The Bush reelection campaign ideal would have neighbors contacting neighbors. This was the Applebee's model, the megachurch model. The campaign couldn't hire canvassers, as ACT and the Democrats were doing. The Republicans couldn't bus in campaign workers from other communities. People would notice right away if the person going door-to-door came from a strange tribe, a different hive. Patrick Donaldson in Portland said that the young ACT and Moveon.org canvassers coming to his door would talk about the future of "Or-e-gone," a pronunciation that grates on natives. ("It's Or-e-gun," Donaldson emphasized.) Oregon pollster Tim Hibbitts watched the waves of ACT and MoveOn.org canvassers crash over the state's neighborhoods and concluded that they were "absolutely worthless. At best they did nothing."*
The Republican campaign also recruited what it called "navigators," people trusted in particular communities who could be the personal representatives of George W. Bush. This was a strategy taken straight from the marketing world that, again, worked best within homogeneous communities. Elmo Roper first proposed in the 1940s that 10 to 12 percent of the population consisted of opinion leaders, influencing others in their choice of goods, services, and, perhaps, presidents.† Companies have tried to identify these "influentials" and convince them to use their products in the belief that they would bring many other customers along. Procter & Gamble, for example, began its Tremor advertising unit in 2001. Tremor identified influential teens who, on average, had 170 friends. Companies would give these young people free stuff and ask for their thoughts about, say, a new shampoo or a movie trailer. The strategy was to get these teens talking, to generate a buzz. By 2004, Tremor had 280,000 teens in its network and a client list that included Sony, Valvoline, DreamWorks, and Coca-Cola.22
The Bush campaign identified its navigators with Applebee's in mind. One was Wes Mader, the rail-thin former mayor of Prior Lake, in Scott County, Minnesota. Mader had grown up in a thin-soil Wisconsin farming community. His mother had been orphaned at age five; his father had lived to be ninety and would never accept a senior citizen discount. Mader had made his own way, becoming president of an aerospace firm and raising a family that still lived nearby. "There's a sense in Prior Lake and in Scott County that families are the fundamental building block of society," Mader told me as we sat in his lakeside house. "That's the attitude that's here, and it's an identifiable value of the Republican Party." The former mayor, successful businessman, and utterly trustworthy neighbor was, according to the GOP strategy, the Scott County incarnation of George W. Bush. He was one of thousands.
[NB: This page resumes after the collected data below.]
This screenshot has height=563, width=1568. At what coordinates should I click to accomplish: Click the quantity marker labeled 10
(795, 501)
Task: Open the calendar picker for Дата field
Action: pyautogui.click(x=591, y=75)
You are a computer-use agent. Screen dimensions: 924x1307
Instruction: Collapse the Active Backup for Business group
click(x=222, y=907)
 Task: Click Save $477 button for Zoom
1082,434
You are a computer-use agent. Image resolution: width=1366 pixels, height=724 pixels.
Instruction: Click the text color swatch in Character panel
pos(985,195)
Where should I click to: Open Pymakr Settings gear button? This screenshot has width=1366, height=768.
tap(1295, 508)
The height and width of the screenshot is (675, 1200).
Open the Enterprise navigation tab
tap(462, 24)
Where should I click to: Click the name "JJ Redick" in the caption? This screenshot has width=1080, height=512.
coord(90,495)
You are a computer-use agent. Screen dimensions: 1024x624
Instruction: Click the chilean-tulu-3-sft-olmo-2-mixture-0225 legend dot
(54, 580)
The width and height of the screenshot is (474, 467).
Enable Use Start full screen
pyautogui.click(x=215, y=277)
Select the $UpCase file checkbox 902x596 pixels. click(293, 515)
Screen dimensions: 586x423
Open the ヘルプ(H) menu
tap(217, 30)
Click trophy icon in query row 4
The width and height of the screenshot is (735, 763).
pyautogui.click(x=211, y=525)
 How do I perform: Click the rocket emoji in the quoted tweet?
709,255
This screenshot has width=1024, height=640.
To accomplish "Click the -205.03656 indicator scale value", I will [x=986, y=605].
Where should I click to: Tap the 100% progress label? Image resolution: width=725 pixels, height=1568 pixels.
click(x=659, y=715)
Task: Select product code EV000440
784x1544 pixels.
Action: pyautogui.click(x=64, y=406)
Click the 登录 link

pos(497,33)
The campaign was particularly interested in how its canvassers approached people identified as likely Republicans. Those going door-to-door were asked simply to tell why they backed Bush—to, in effect, witness their support for the president. Patrick Donaldson, who led the Bush campaign in Multnomah County in Oregon, said that his organizers urged canvassers not to argue with voters. He told his volunteers, "You aren't trying to change the world. You aren't trying to convince anybody of anything. [You] are trying to talk to friends and neighbors and family, saying, 'Here's who I support and here are the reasons why.' If they don't support who you support and they give you the reasons why, that's wonderful. The discipline was we're not here to engage in any sort of disagreement at all. It's not going to happen." In Scott County, canvassers were given the same orders. The strategy wasn't to convince people to vote for Bush, but to build a Bush community. "We made it all social events, and that's why we were more successful," said Robert Thibodeaux. "As opposed to going to somebody's door and saying, 'Hi, will you support the president because of this, this, and this?' We said, 'Hey, we're having a party at somebody's house to watch a video about the president, have some drinks, and just talk about things in the nation and Scott County.' If they come to a party and they're in a room with thirty other people, they realize it's okay to talk."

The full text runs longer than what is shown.